Notre-Dame is burning: “We failed to arouse desire,” explains the director of The Name of the Rose – Cinema News
While his film “Notre-Dame brûle” is broadcast on TF1, Jean-Jacques Annaud recently mentioned the semi-success of his film released in theaters in 2022.
On April 15, 2019, people around the world watched in horror as one of the greatest jewels of French heritage was devoured by flames. Notre-Dame Cathedral in Paris suffered the most serious disaster in its glorious history.
At the end of December 2019, Pathé president Jérôme Seydoux suggested to Jean-Jacques Annaud that he make a spectacular archive montage film for widescreens (with immersive sound) on the Notre-Dame fire.
“My first instinct is to worry that there aren't enough varied images to construct a 90-minute film, but I listen.

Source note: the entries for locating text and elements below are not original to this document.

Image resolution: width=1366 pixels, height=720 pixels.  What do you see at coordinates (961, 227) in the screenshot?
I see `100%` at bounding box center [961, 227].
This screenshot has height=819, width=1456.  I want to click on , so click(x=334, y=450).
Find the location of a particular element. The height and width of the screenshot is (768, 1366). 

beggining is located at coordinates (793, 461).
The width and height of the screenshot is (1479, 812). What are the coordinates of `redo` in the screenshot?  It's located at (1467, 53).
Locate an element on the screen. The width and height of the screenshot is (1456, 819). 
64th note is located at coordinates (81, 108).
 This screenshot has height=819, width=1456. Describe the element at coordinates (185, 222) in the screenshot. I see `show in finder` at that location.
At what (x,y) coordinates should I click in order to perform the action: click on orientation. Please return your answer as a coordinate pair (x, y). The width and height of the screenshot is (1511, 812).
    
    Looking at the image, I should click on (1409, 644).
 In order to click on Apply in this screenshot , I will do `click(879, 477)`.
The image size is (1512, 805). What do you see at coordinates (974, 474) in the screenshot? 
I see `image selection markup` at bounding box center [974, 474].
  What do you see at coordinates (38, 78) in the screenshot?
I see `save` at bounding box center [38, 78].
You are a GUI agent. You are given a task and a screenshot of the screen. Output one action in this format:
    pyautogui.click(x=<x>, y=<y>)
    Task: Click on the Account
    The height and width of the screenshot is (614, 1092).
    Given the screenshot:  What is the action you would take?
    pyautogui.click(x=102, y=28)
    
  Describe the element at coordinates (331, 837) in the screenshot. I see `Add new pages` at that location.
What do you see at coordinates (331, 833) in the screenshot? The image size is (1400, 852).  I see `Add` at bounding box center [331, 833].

I leave with a folder of documentation, articles in French and English. Before going to bed, I take a look.” commented Annaud.
“I devoured the whole thing until the middle of the night. It was too late or too early to call, but my decision was made. What I discovered was unimaginable. A fascinating cascade of setbacks, obstacles, dysfunctions. Purely improbable but true.”
From there, the film Notre-Dame brûle will be born, which will be released in March 2022 on our screens. Last May, the director gave the magazine Les Années Laser a long interview, on the occasion of the UHD release of his masterpiece The Name of the Rose. Always generous and voluble, he willingly covered his entire career, its ups and downs, up to his latest film, Notre-Dame is burning.
“Can you imagine how many assholes are going to rush to make a movie out of this?”
“When I heard about the fire at Notre-Dame on an old radio in the countryside, my first reaction was to say to my wife: “Can you imagine the number of assholes who are going to rush to make a film about it?” Three years later, the asshole was me!” he says with humor.
His film attracted just over 815,000 spectators. A figure far from being dishonorable, but still far from those aligned by his previous works; exceptions made obviously of Black Gold and its 215,000 admissions, and his biggest failure ever, His Majesty Minor, which had only attracted 139,000 spectators.
“If the audience was not as numerous as hoped, it is because many believed that it was a documentary and felt that they had already seen and learned everything on television or on the internet, when on the contrary it was a pure race against time with suspense, where the heroes were the firefighters and where the “bad guy” was embodied in all his destructive splendor by the fire. I believe today that we made a mistake in communicating its nature, including perhaps also at the level of its title: we failed to arouse desire and promise pleasure.”